This is Yitong's remake of the README for Zeolite/OSDA matrix completion.
Requirements to run this repository can be found in requirements.txt. Just run: pip install -r requirements.txt
If any requirements are missing then try running: https://github.com/YitongTseo/OSDA_Generator/blob/main/setup.py
(sorry if there is anything missing ... please let me know or add it)
Here's the outline of the relevant parts: Data generation:
- package_matrix.py: You'll want to run this with the binding.csv (https://github.com/learningmatter-mit/Zeolite-Phase-Competition/blob/main/data/binding.csv). Check out path_constants.py to see where that goes.

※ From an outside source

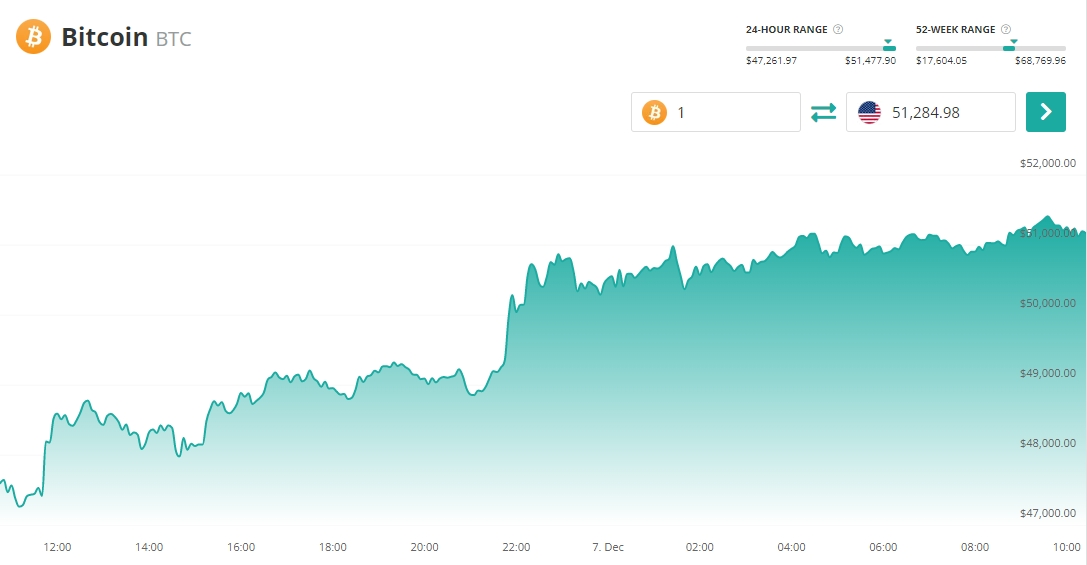The width and height of the screenshot is (1087, 565).
Task: Click the 24-hour range help icon
Action: [x=838, y=29]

- precompute_osda_priors.py: This is what you use to populate OSDA priors before running the NTK. This can take a bit if you give it tons of OSDAs. Probably best to move to cluster.
- zeolite_scraper.py: scrapes https://america.iza-structure.org for features on all the zeolites hosted there. Built on beautiful soup and should be pretty easy to extend and scrape for additional info.
- zeo_1.py: Holds all of the features for ZEO-1 (thanks Mingrou!)
Meat of the algorithm:
- ntk.py: The actual implementation of the NTK & 10-fold cross validation using it.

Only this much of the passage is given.